Global economies move in upward or downward cycles that can last for many years or even decades (as is the case in Japan). While many international investors are familiar with buying globally traded exchange-traded funds (“ETFs”) to capitalize on growth opportunities, the idea of betting against an economy in a country or region for a short or long term may seem strange, or worse, unethical.
Investing with Global Exchange-Traded Funds
The easiest way for the average investor to gain exposure to global markets is by using globally traded exchange-traded funds (“ETFs”). By holding a diverse array of securities in a single trust that trades on a U.S. exchange, these funds, known as “country funds,” provide instant diversified exposure to an entire country’s economy through publicly traded securities, with a relatively low cost ratio compared to alternatives.
How to Profit from a Decline
Betting against a decline involves borrowing and then immediately selling shares with an agreement to buy them back in the future. For example, a broker holding AAPL shares on behalf of some clients can lend those shares to a short seller who will buy and sell them for cash. If AAPL shares decrease in value, the short seller can then buy them back for less than the selling price and make a profit.

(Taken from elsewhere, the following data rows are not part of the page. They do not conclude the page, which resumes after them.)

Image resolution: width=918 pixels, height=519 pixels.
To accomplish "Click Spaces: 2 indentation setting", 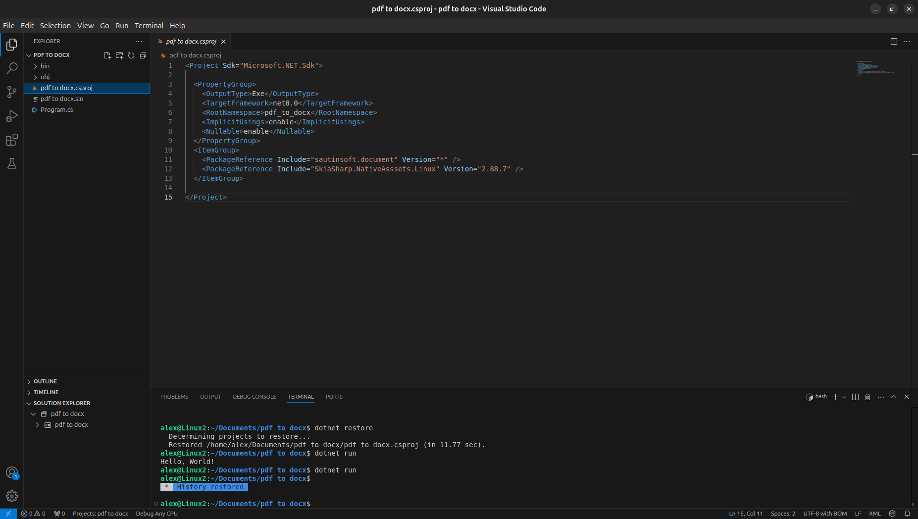I will [783, 514].
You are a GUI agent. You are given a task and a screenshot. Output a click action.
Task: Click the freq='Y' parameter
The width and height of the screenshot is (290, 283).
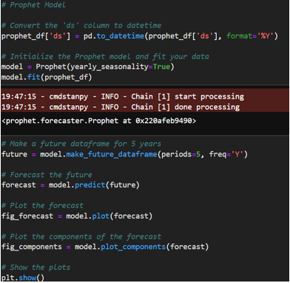click(x=226, y=155)
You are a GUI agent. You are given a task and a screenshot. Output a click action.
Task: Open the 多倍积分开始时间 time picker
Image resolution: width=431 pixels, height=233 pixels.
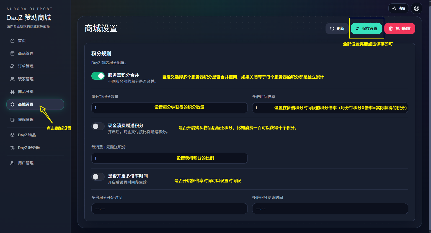click(169, 209)
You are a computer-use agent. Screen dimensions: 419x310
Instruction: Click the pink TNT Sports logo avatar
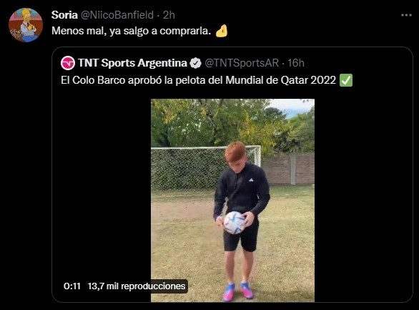[68, 63]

Important Risks to Consider
Short selling involves a higher degree of risk compared to traditional long-term investing as it involves borrowing or margin. For example, suppose an investor shorts a country fund ETF and misjudges its decline. If the fund’s value rises by 50% over the year, the investor is still obligated to buy it back and sustain a loss of 50% on the position.
Alternatives to Short Selling
International investors may want to consider several alternatives to short selling before taking on the risk. One of the most common alternatives is to buy put options, which give investors the right to sell at a certain price on or before a specific date. By purchasing a put option, investors can profit from a decline by having a guaranteed selling price that might be higher than the market price.
The downside of using options is that they all eventually expire worthless, while a short position can technically remain open. In other words, put options require investors to try to “time the market” instead of simply waiting for their investment to materialize. The trade-off is that they involve much less capital investment, an expected risk profile, and potentially greater leverage.